A negative bias disparages opponents by ignoring or denying the existence of valid alternative viewpoints and by expressing moral outrage at anyone who challenges the writer’s or speaker’s fairness. Dissenters and critics are often punished.

Such negative biases dominate university classrooms and today’s media. Publicly financed universities, as well as most private ones, and most mainstream media, are explicitly committed to freedom of expression for all viewpoints.

They also are supposedly committed to reason, facts, and truth, but they fail miserably on all counts.

Some private universities and media state an explicit viewpoint as their driving philosophy and therefore lean in one direction, but they are aware of and acknowledge that viewpoint.

Many universities and media, unfortunately, practice explicit suppression of alternative viewpoints, often because they are oblivious to what guides them—or are willful in the suppression.

Indeed, those journalism schools, where PR pros and journalists are trained, have for many years been teaching that objectivity is impossible.
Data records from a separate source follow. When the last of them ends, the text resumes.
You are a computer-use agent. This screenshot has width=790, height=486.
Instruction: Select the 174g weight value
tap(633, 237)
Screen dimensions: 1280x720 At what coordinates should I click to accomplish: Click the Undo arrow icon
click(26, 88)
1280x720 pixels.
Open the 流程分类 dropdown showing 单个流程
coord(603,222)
This derives from the post-modern destruction of Aristotelian logic and has become prescription for the spectacle we are witnessing today: whoever shouts the loudest and longest wins the argument, though I am being generous to call what goes on today an “intellectual argument.”
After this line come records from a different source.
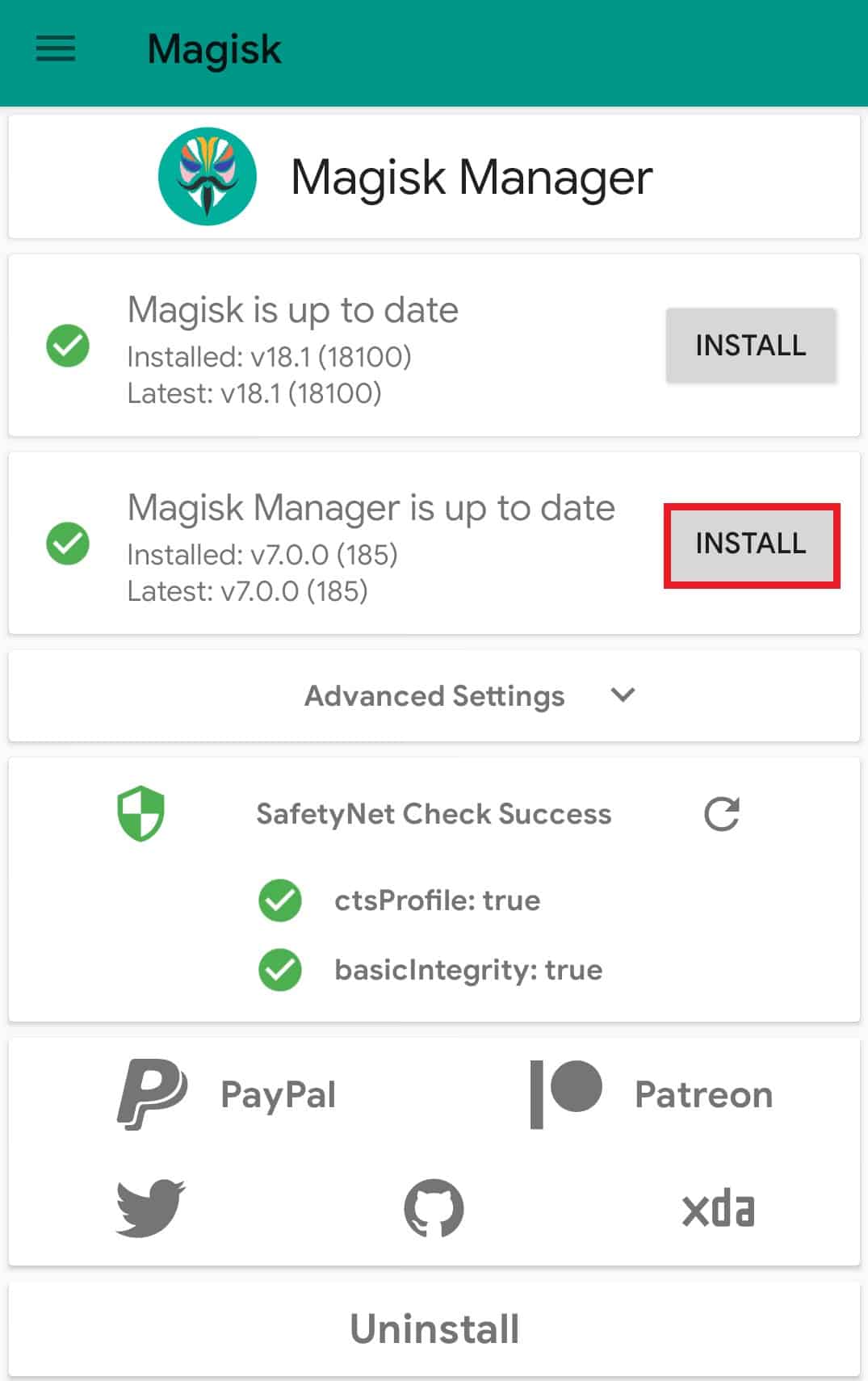868x1381 pixels.
Task: Open the PayPal text link
Action: coord(278,1095)
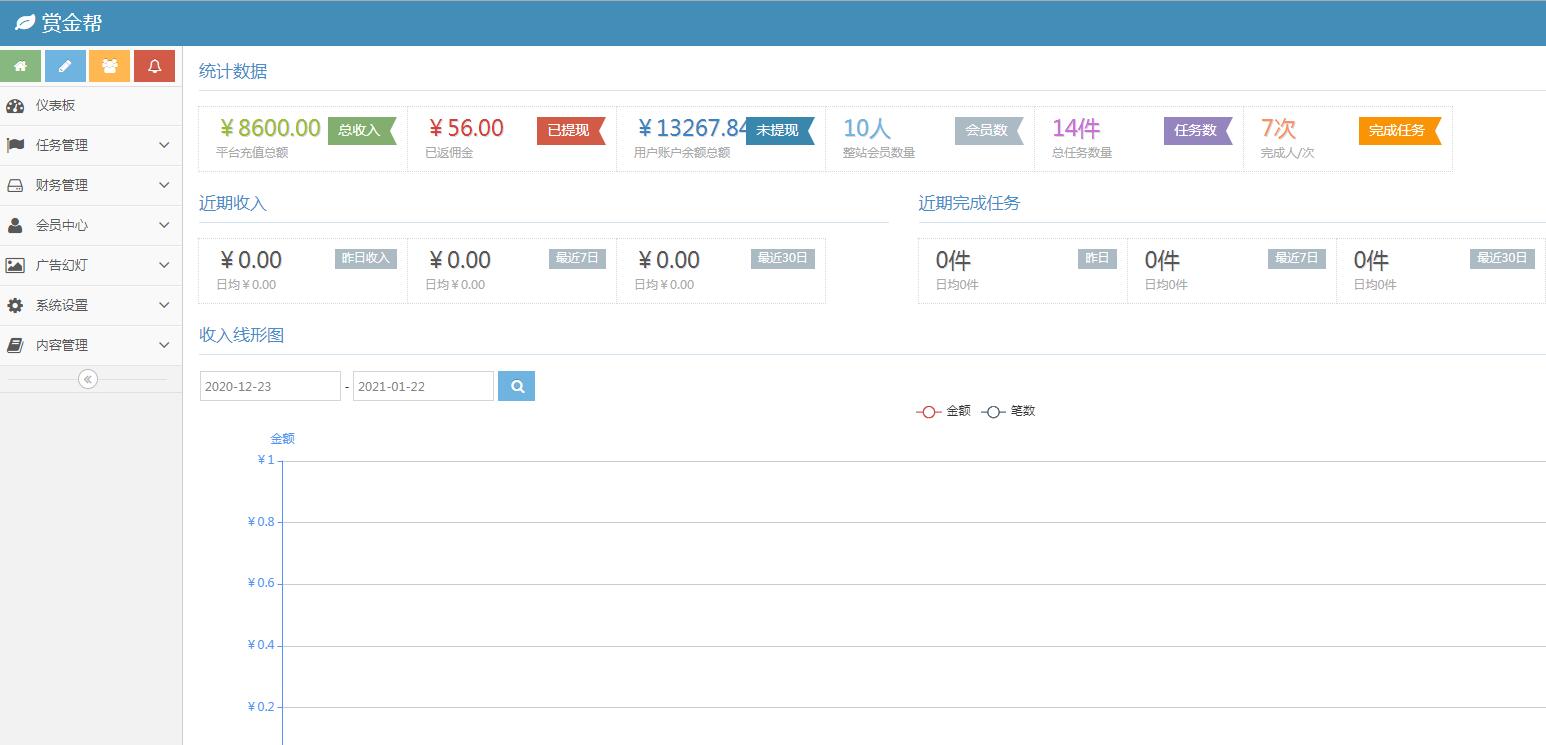1546x745 pixels.
Task: Click the blue pencil edit shortcut icon
Action: [65, 66]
Objectivity—in journalism or anywhere else—is the accurate perception and communication of our objects of perception. Our method of awareness is guided by Aristotelian logic to correctly, that is, non-contradictorily, identify the facts we are examining.

This means being aware of and acknowledging predispositions (underlying premises) we may hold guiding our investigations and presentations.

To youth who are looking for an academic career in an applied field that desperately needs rehabilitation, I recommend a job in one of those schools of communication, to teach future public relations professionals and journalists the valid concept of objectivity and the role of bias in our perceptions.



* I hasten to add that these two examples are one specialty—sometimes called “image” or “social responsibility” PR—in the larger field of public relations. Journeyman professionals may spend their efforts on product publicity, personnel announcements, writing and editing the internal employee magazine, or entertaining certain reporters to convince them to write a feature story about the company.